(Saved data entries)
════════
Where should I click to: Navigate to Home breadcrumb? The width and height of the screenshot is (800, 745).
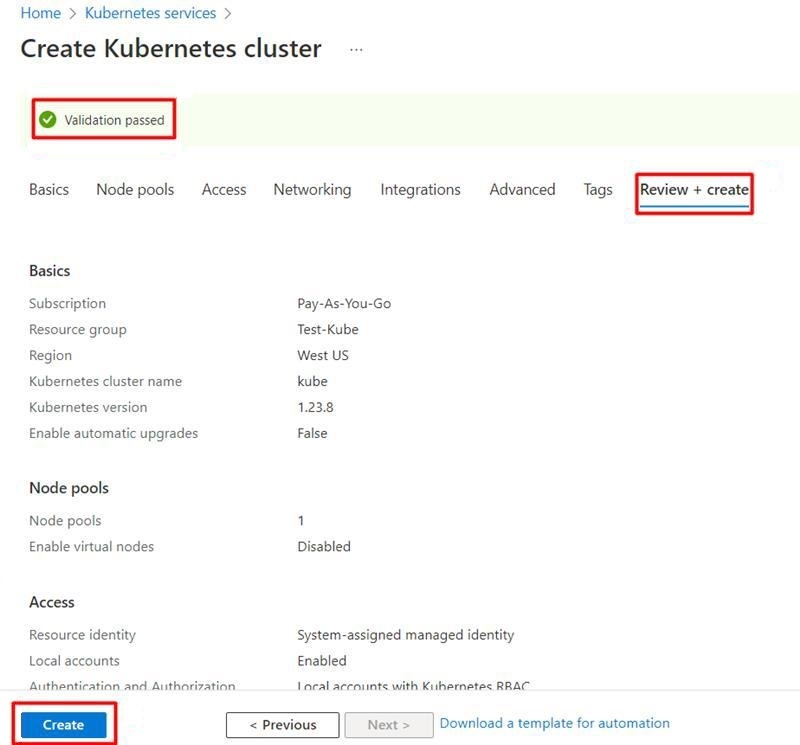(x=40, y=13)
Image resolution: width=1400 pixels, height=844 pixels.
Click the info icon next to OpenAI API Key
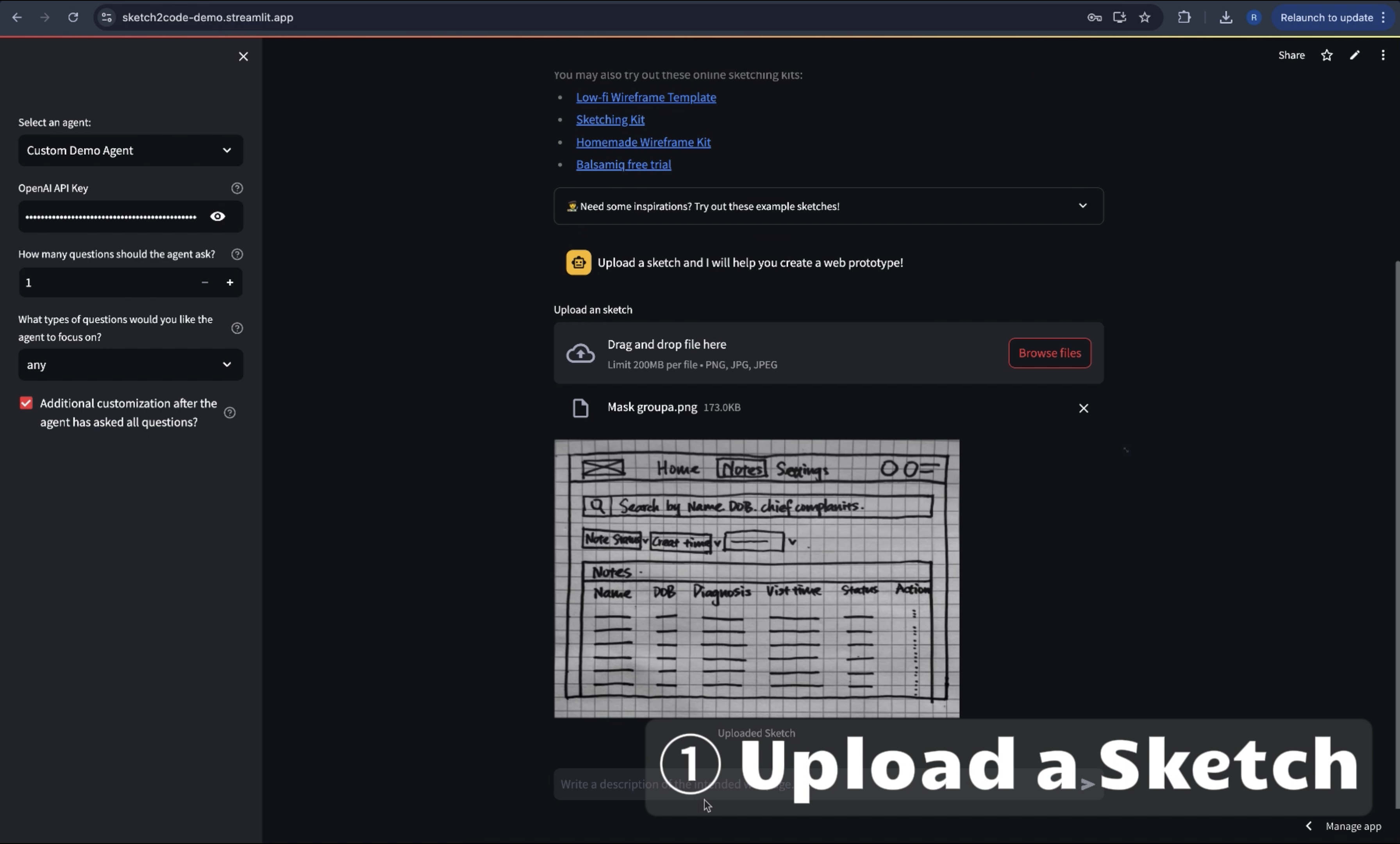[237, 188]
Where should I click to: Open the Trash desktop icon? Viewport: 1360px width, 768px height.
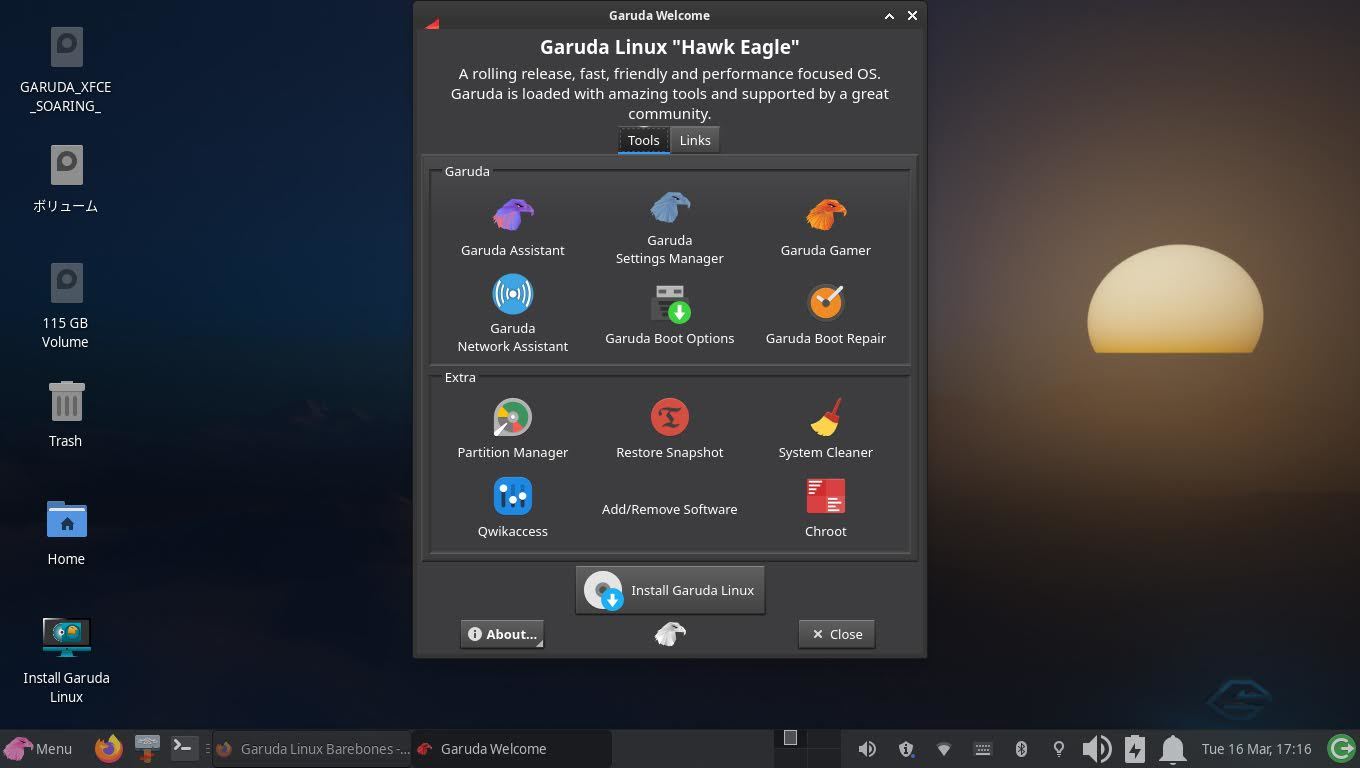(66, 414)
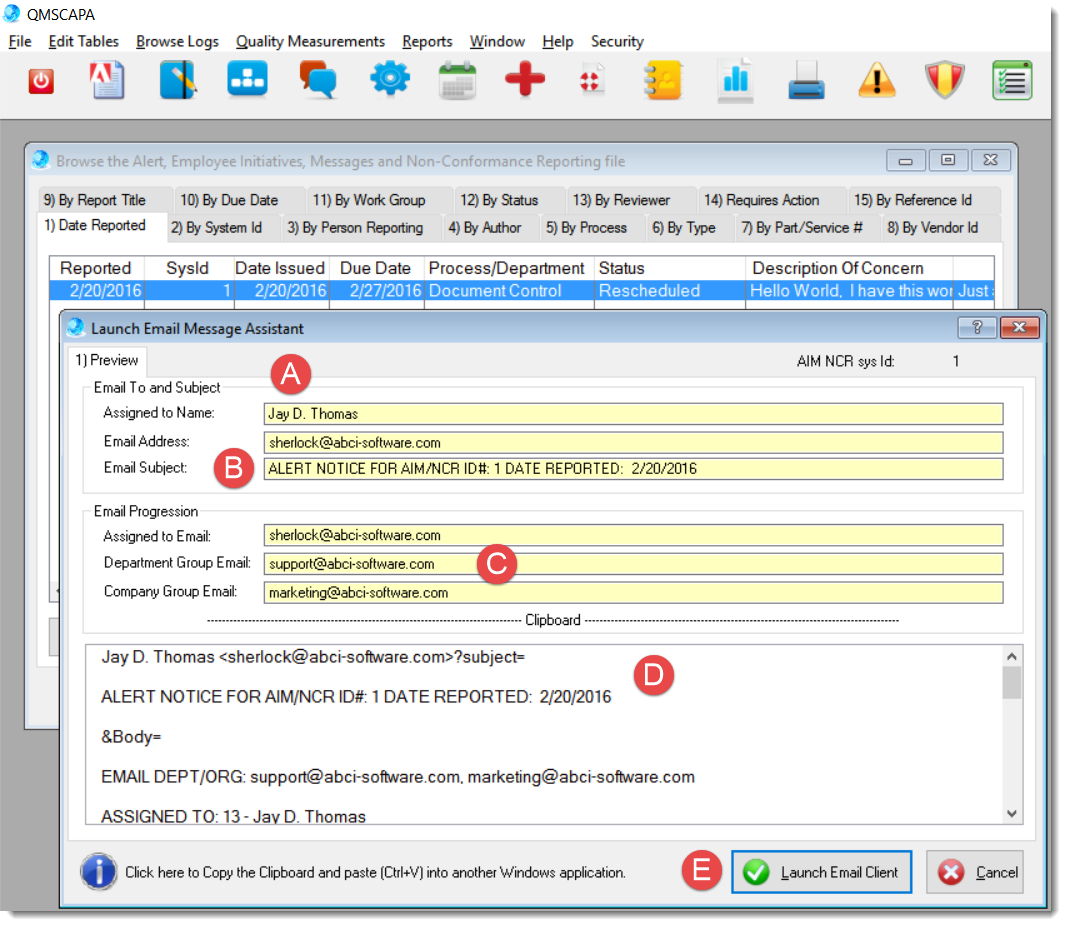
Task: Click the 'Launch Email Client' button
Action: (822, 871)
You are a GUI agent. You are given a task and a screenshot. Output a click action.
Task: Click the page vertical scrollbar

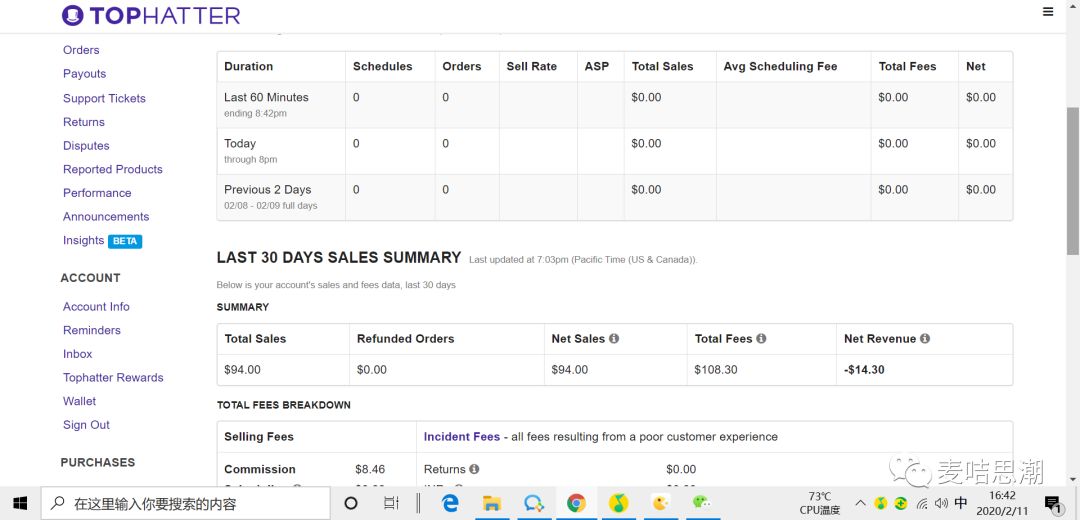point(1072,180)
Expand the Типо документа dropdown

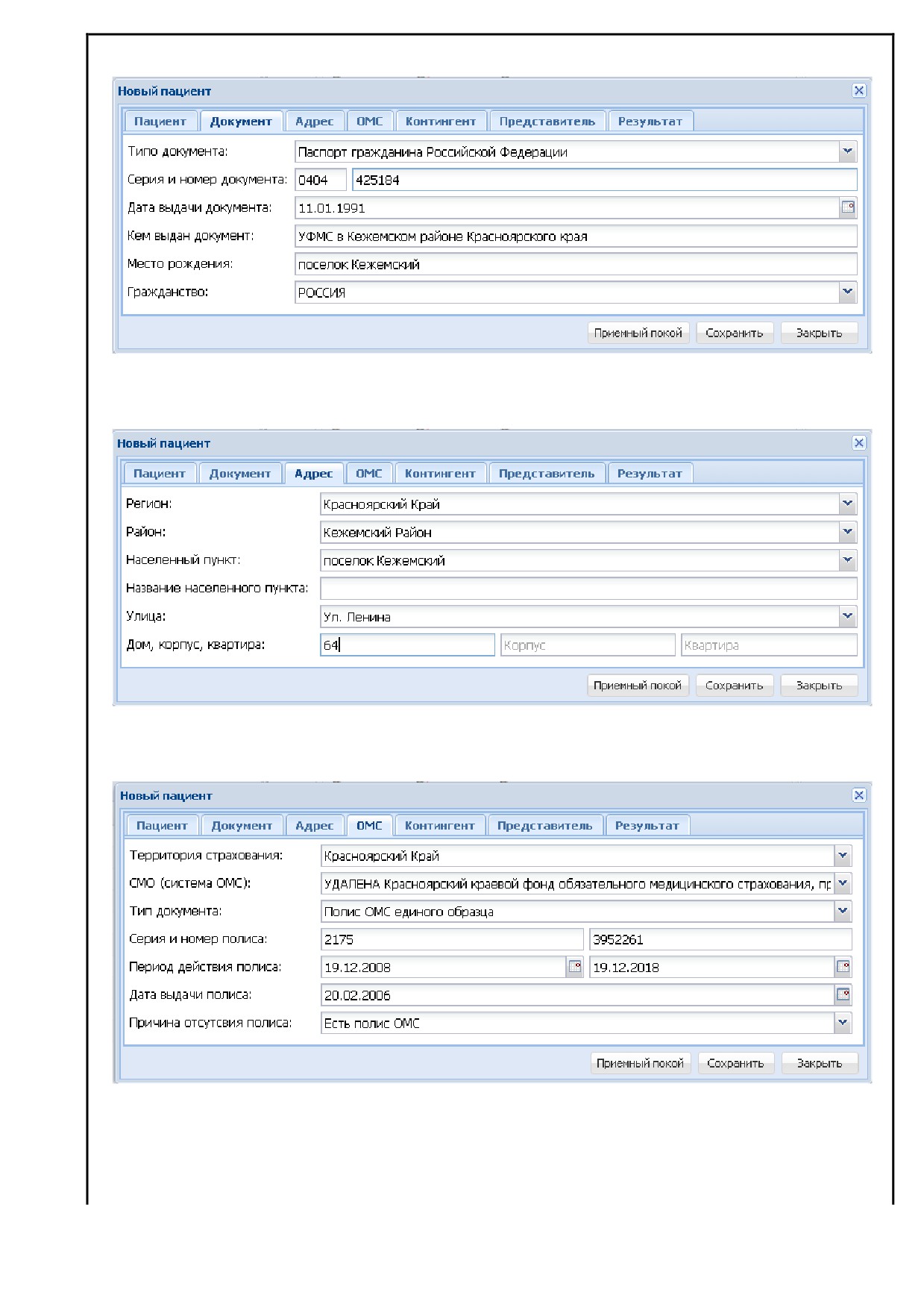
════════
## What you will do
Output each line exactly as shown above; no pictures go in the copy.

## Completed task
Where should I click to: Navigate to Home breadcrumb? The width and height of the screenshot is (800, 745).
(x=40, y=13)
Image resolution: width=1400 pixels, height=844 pixels.
Click the info icon next to OpenAI API Key
[237, 188]
Where should I click to: Open the Trash desktop icon? Viewport: 1360px width, 768px height.
(66, 414)
Task: Click the 'Launch Email Client' button
Action: (822, 871)
You are a GUI agent. You are given a task and a screenshot. Output a click action.
Task: Click the page vertical scrollbar

point(1072,180)
Expand the Типо документа dropdown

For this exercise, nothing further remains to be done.